== TASK MATERIAL

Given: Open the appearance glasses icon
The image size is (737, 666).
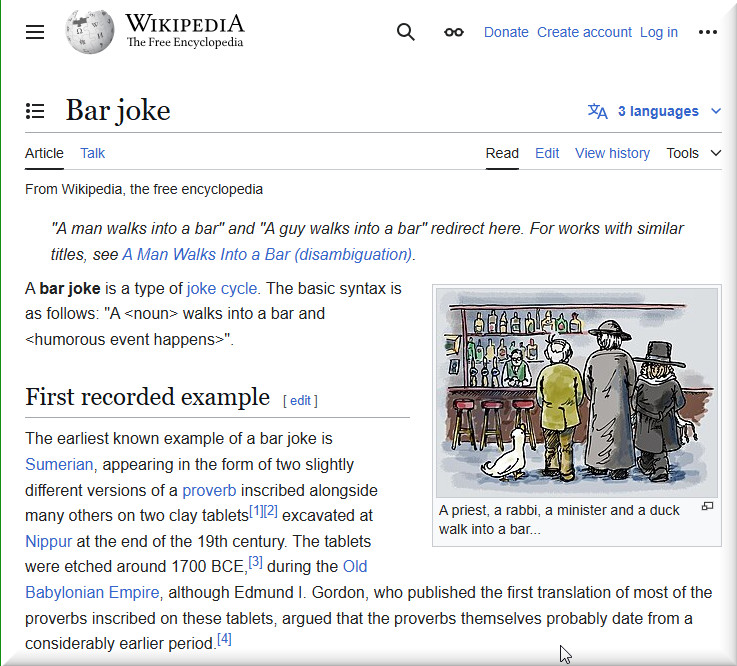Looking at the screenshot, I should [x=454, y=32].
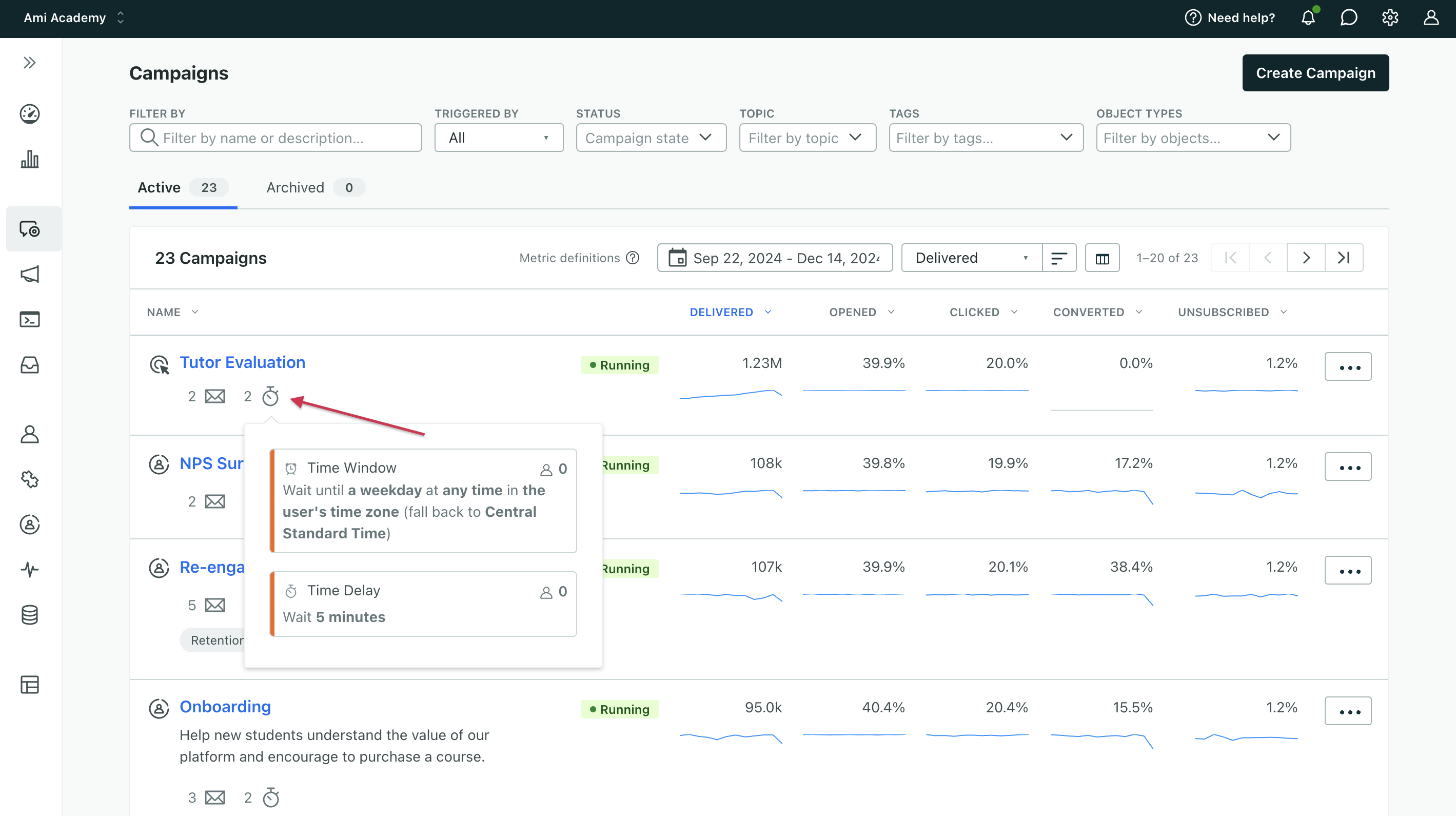Open the Delivered metric sort dropdown
1456x816 pixels.
point(971,258)
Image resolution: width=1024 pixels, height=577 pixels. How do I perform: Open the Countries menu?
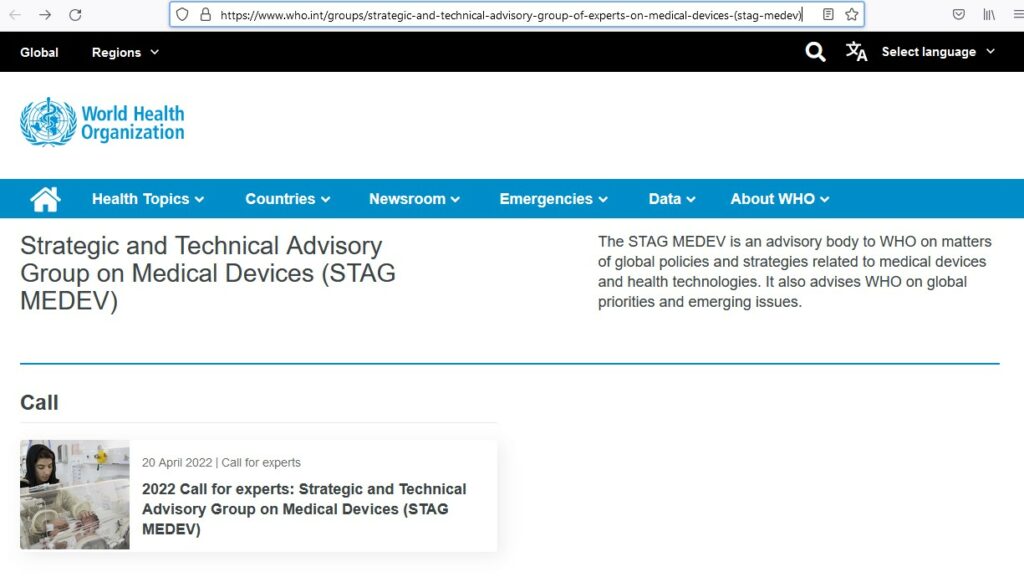pos(287,199)
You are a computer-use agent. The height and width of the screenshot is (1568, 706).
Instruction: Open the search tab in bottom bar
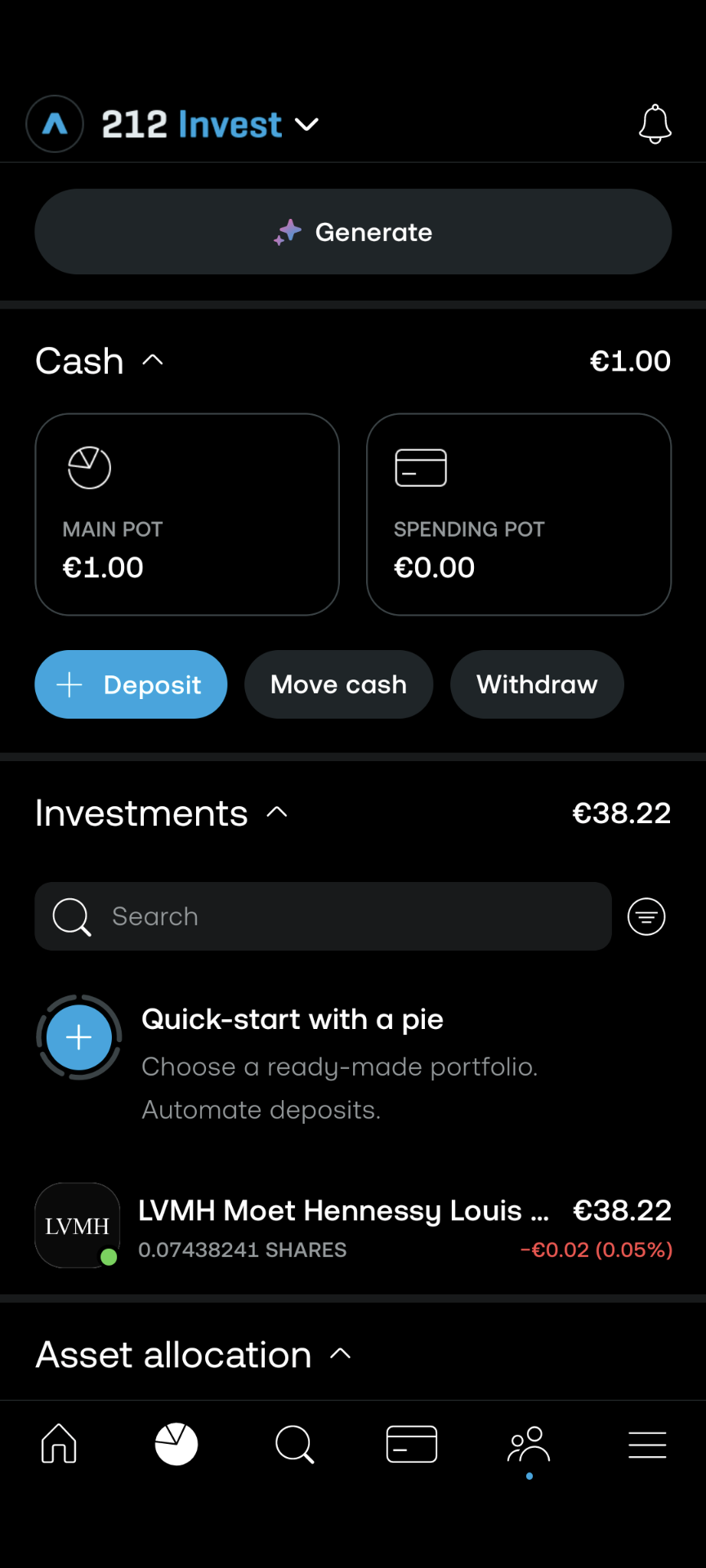click(x=294, y=1444)
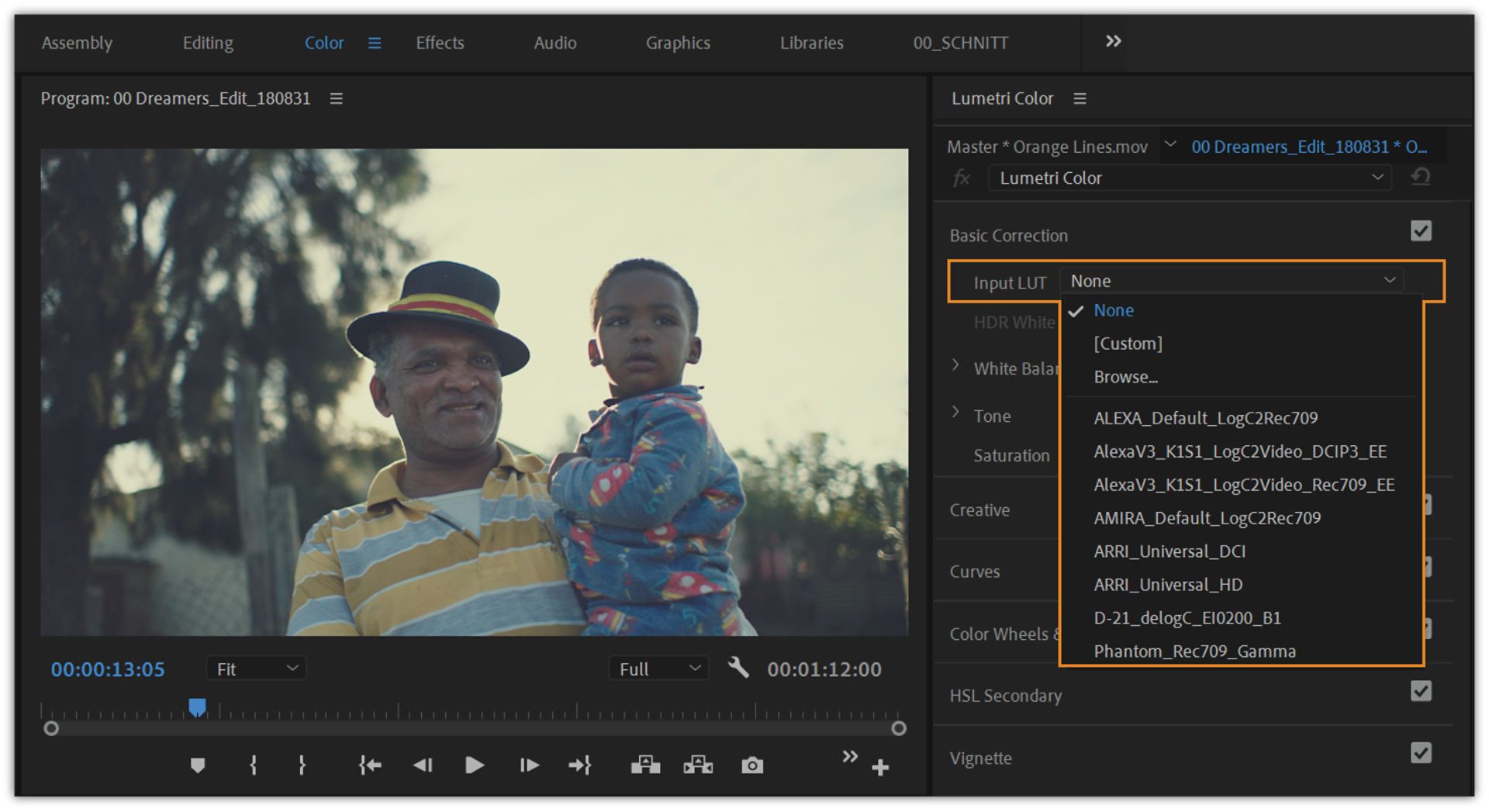Click the Export Frame camera icon
The image size is (1489, 812).
[751, 765]
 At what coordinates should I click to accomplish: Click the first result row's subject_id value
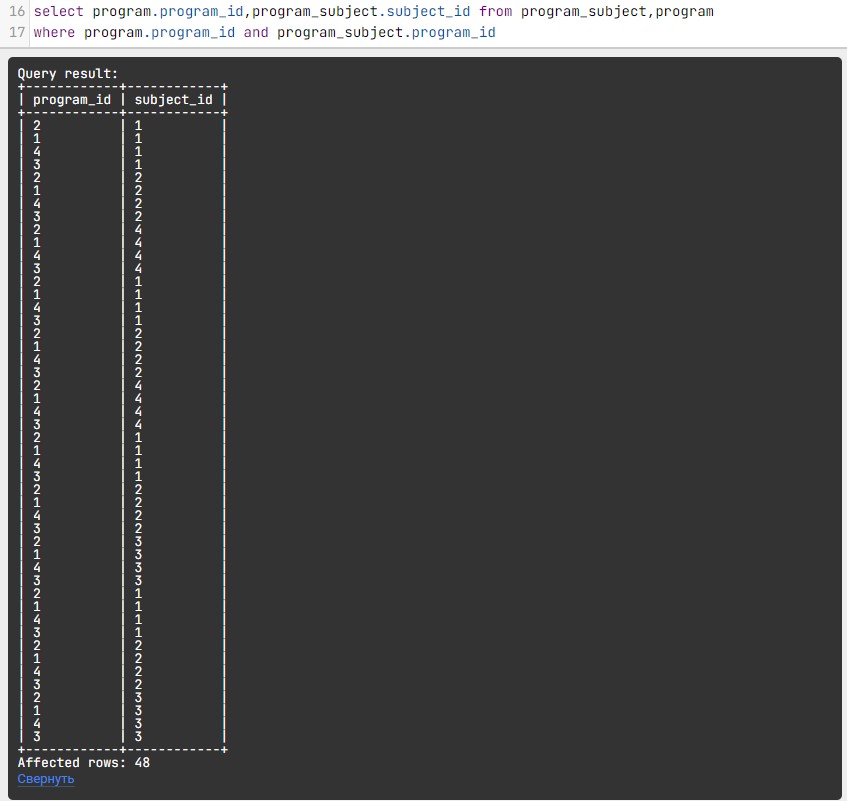[138, 126]
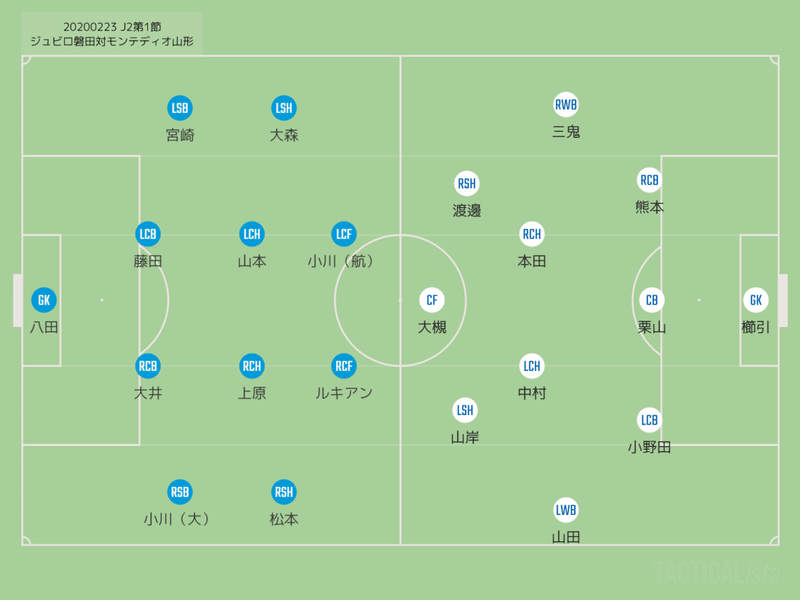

====

# [WRITTEN TASK]
Please reproduce every row above character for character, leaving the pictures out of your answer.

# [THE RESULT]
Given: Open the appearance glasses icon
The image size is (737, 666).
Looking at the screenshot, I should [x=454, y=32].
Open the Delivered metric sort dropdown
1456x816 pixels.
point(971,258)
Image resolution: width=1024 pixels, height=577 pixels. How do I perform: Open the Countries menu?
pos(287,199)
You are a computer-use agent. The height and width of the screenshot is (1568, 706).
Instruction: Open the search tab in bottom bar
click(x=294, y=1444)
Click the Export Frame camera icon
The image size is (1489, 812).
[751, 765]
 At what coordinates should I click to accomplish: Click the first result row's subject_id value
[138, 126]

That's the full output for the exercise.